Prompt:

In a PDF, can we find sentences in a text related to the image?

Strategy:

1. Scrape Text and Image

2. Use Image Captioning to find out the description of the image, pretrained BLIP works really well out of the box, can fine tune is necessary.  

3. Using Spacy, pull out the most useful words for from the description

4. Using the words, look for sentences that mention it. Save them.

5.  Rank how important the sentence is from how many times that word is used in a sentence and how many dependencies that word has.  

6. Fine Tune Image Captioning for customer datasets, but that requires data 

In [153]:
import os
import fitz  # PyMuPDF
import io
from PIL import Image
import spacy
import pandas as pd
import requests
from PIL import Image
from transformers import BlipProcessor, BlipForConditionalGeneration
import spacy
nlp = spacy.load('en_core_web_sm')

# Pulling images from PDFs

https://www.thepythoncode.com/article/extract-pdf-images-in-python

In [293]:
# file path you want to extract images from
file = "US2557671.pdf"
# open the file
pdf_file = fitz.open(file)

# Output directory for the extracted images
output_dir = "extracted_images"
# Desired output image format
output_format = "png"
# Minimum width and height for extracted images
min_width = 50
min_height = 50
# Create the output directory if it does not exist
if not os.path.exists(output_dir):
    os.makedirs(output_dir)
    
# Iterate over PDF pages
for page_index in range(len(pdf_file)):
    # Get the page itself
    page = pdf_file[page_index]
    # Get image list
    image_list = page.get_images(full=True)
    # Print the number of images found on this page
    # if image_list:
        # print(f"[+] Found a total of {len(image_list)} images in page {page_index}")
    # else:
        # print(f"[!] No images found on page {page_index}")
    # Iterate over the images on the page
    for image_index, img in enumerate(image_list, start=1):
        # Get the XREF of the image
        xref = img[0]
        # Extract the image bytes
        base_image = pdf_file.extract_image(xref)
        image_bytes = base_image["image"]
        # Get the image extension
        image_ext = base_image["ext"]
        # Load it to PIL
        image = Image.open(io.BytesIO(image_bytes))
        # Check if the image meets the minimum dimensions and save it
        if image.width >= min_width and image.height >= min_height:
            image.save(
                open(os.path.join(output_dir, f"image{page_index + 1}_{image_index}.{output_format}"), "wb"),
                format=output_format.upper())

Required actions =>
[a] In the PDF image-to-text notebook above, set down everything from "# Check if the" down to "format=output_format.upper())".
[b] Answer these questions about the PDF image-to-text notebook above:
(i) Which pretrained image captioning model does the strategy say works really well out of the box?
(ii) What file name does the code open to extract images from?
(iii) What value is set for both the minimum width and the minimum height of extracted images?
[c] How would the PDF image-to-text notebook above continue after its last line of code?

Dataset extract =>

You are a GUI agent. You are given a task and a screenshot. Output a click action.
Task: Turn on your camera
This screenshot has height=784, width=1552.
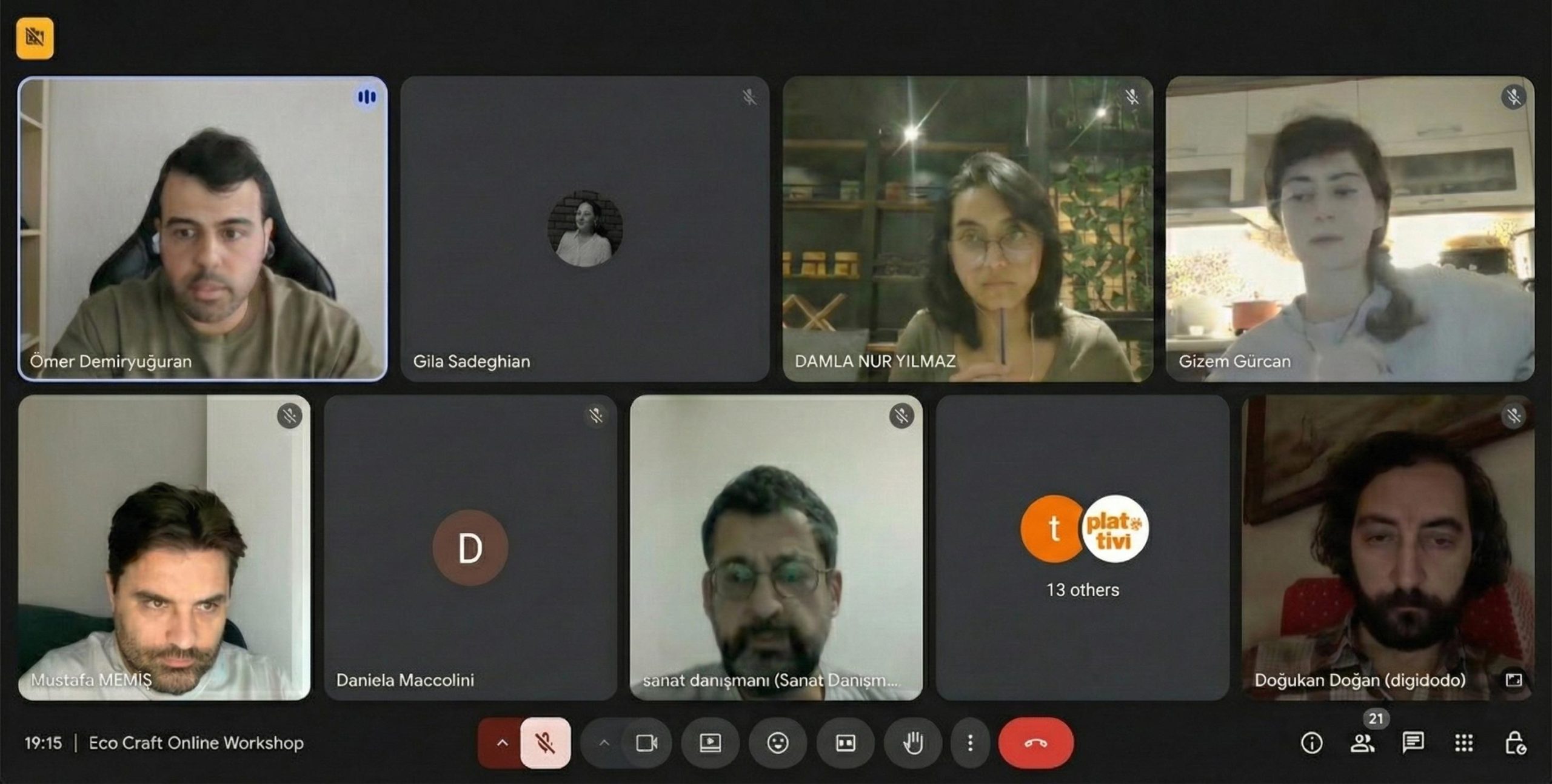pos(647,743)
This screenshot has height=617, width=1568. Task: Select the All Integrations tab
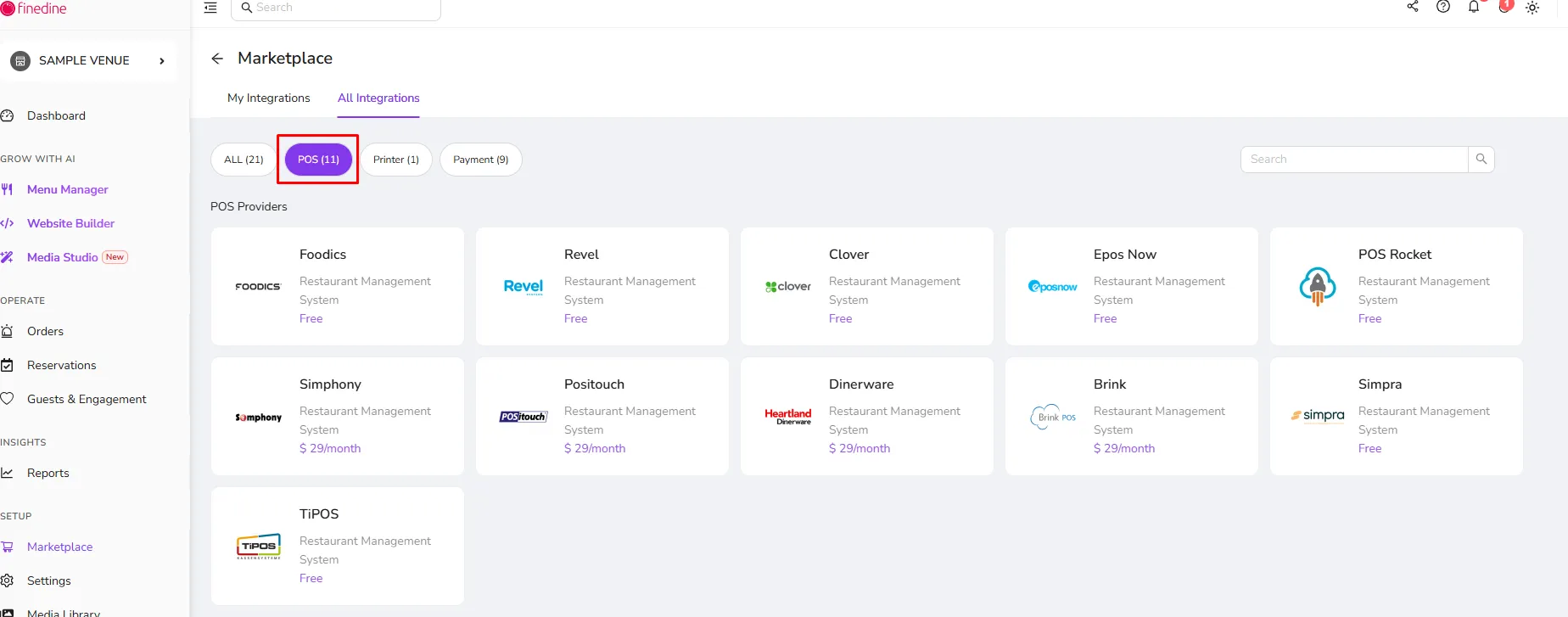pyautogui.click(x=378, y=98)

...

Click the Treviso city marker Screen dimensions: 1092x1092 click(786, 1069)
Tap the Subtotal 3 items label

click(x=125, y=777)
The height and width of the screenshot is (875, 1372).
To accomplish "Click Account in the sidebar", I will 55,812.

==

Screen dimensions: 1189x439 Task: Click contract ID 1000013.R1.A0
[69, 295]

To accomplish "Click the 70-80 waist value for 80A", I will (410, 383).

The responses =>
[a]
# Check if the image meets the minimum dimensions and save it
        if image.width >= min_width and image.height >= min_height:
            image.save(
                open(os.path.join(output_dir, f"image{page_index + 1}_{image_index}.{output_format}"), "wb"),
                format=output_format.upper())

[b]
(i) BLIP
(ii) US2557671.pdf
(iii) 50

[c]
        else:
            print(f"[-] Skipping image {image_index} on page {page_index} due to its small size.")

# Getting an image description from pretrained 

https://huggingface.co/Salesforce/blip-image-captioning-base

In [294]:
processor = BlipProcessor.from_pretrained("Salesforce/blip-image-captioning-base")
model = BlipForConditionalGeneration.from_pretrained("Salesforce/blip-image-captioning-base")

raw_image = Image.open("extracted_images/image1_1.png") # .convert('RGB')

# conditional image captioning
text = "picture of"
inputs = processor(raw_image, text, return_tensors="pt")

out = model.generate(**inputs)
text = processor.decode(out[0], skip_special_tokens=True)

inputs = processor(raw_image, return_tensors="pt")

out = model.generate(**inputs)
text2 = processor.decode(out[0], skip_special_tokens=True)

# this could be sped up if necessary 

In [295]:
text

'picture of the original patent for the chair'

In [296]:
text2

'patent for a chair'

# Find the most important word

In [297]:
# Load English tokenizer, tagger, parser and NER
nlp = spacy.load("en_core_web_sm")

doc = nlp(text)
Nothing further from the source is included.